══ Supplied data ══
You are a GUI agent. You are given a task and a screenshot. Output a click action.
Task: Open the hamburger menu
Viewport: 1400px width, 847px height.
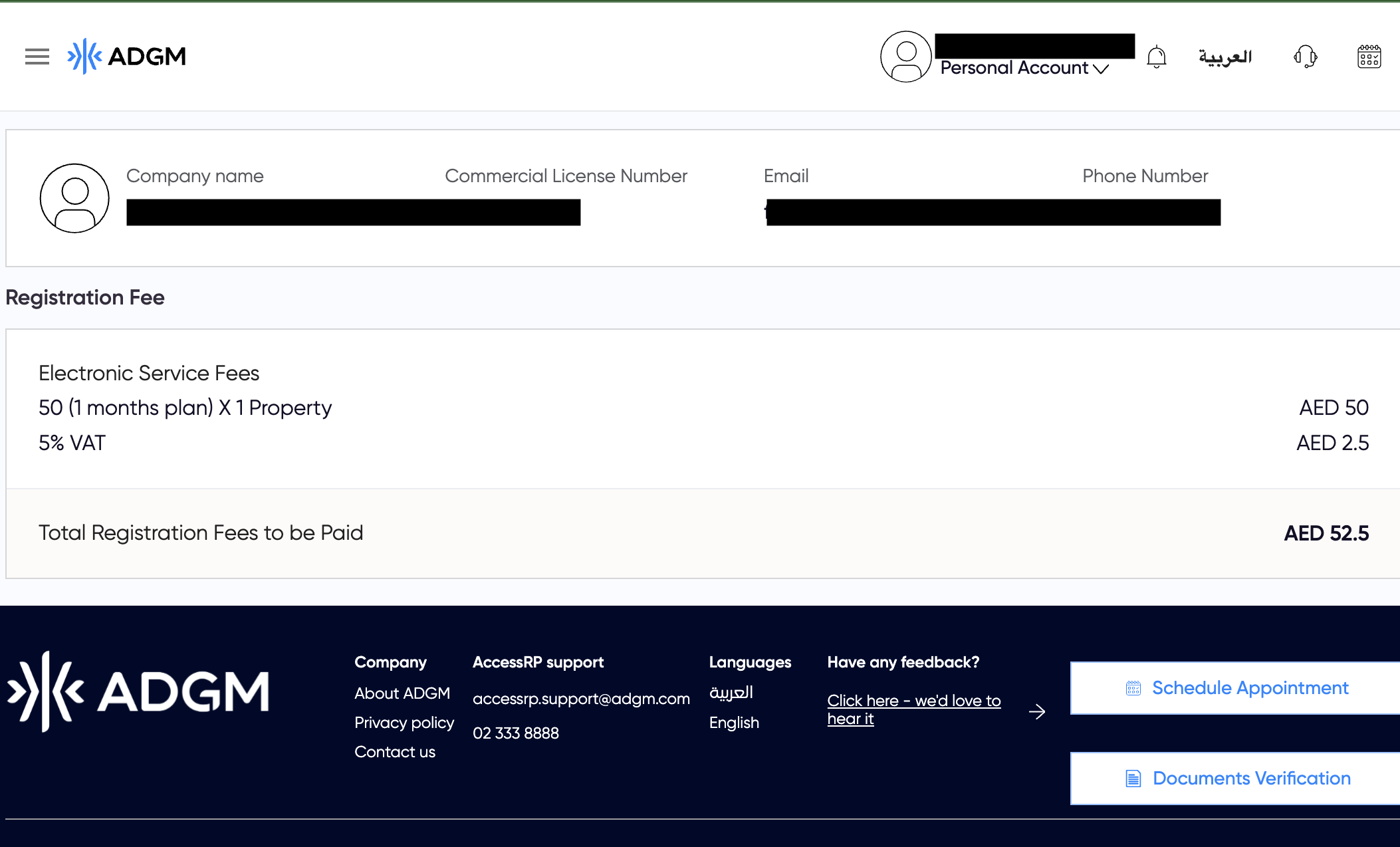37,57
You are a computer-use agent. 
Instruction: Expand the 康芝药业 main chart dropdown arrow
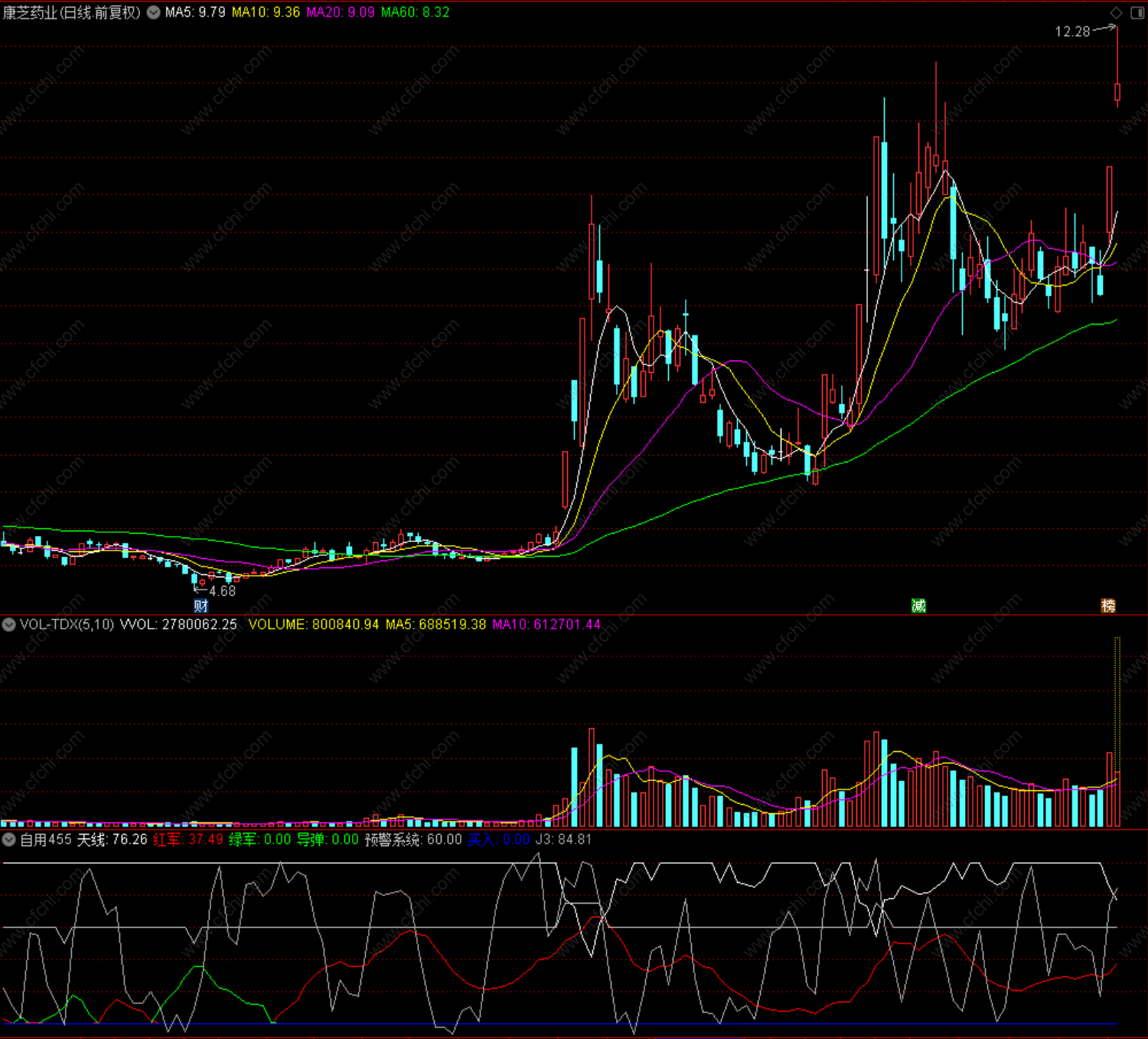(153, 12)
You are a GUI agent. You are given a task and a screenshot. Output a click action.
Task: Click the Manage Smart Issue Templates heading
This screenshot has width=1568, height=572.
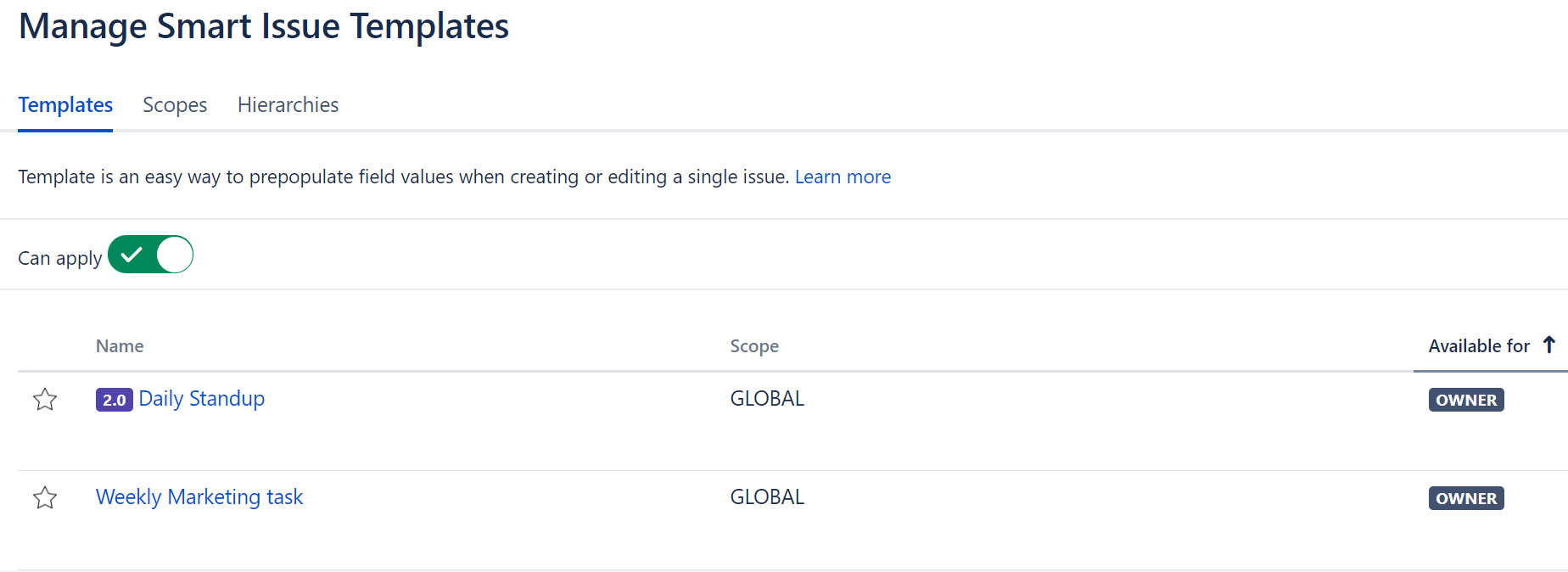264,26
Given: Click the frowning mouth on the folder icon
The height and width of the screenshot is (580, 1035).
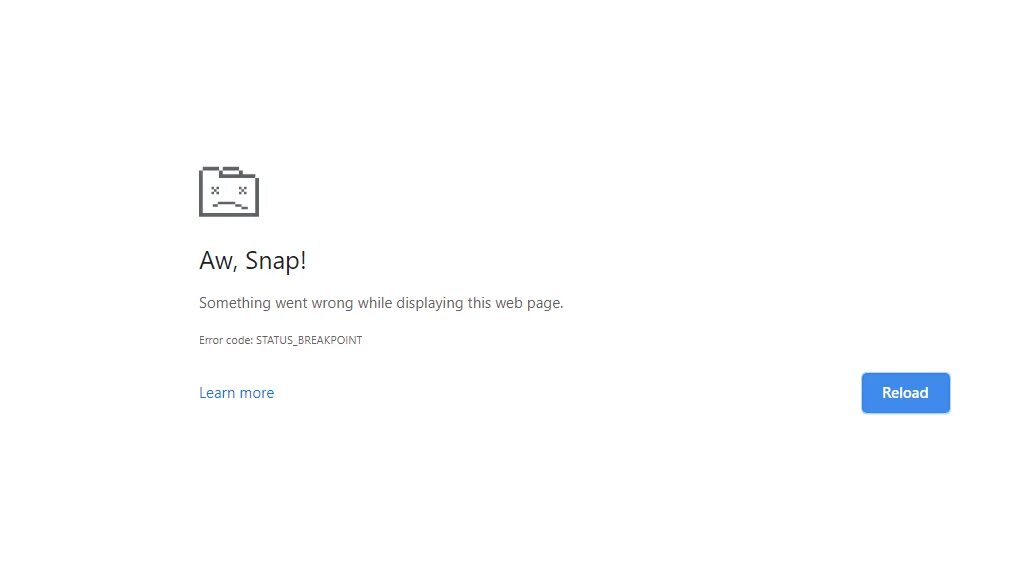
═══
Rewrite the listing above with every "screenshot" changed to "screen capture" and nothing else altered, leaving out the pictures.

You are a GUI agent. You are given a task and a screen capture. Output a click action.
Task: Open the hamburger menu
Viewport: 1400px width, 847px height.
37,57
You are a computer-use agent. 
Instruction: Expand the 康芝药业 main chart dropdown arrow
(153, 12)
You are a GUI agent. You are given a task and a screen capture. Output a click action.
Task: Click the Manage Smart Issue Templates heading
This screen capture has width=1568, height=572.
264,26
Given: Click the frowning mouth on the folder icon
The height and width of the screen capture is (580, 1035).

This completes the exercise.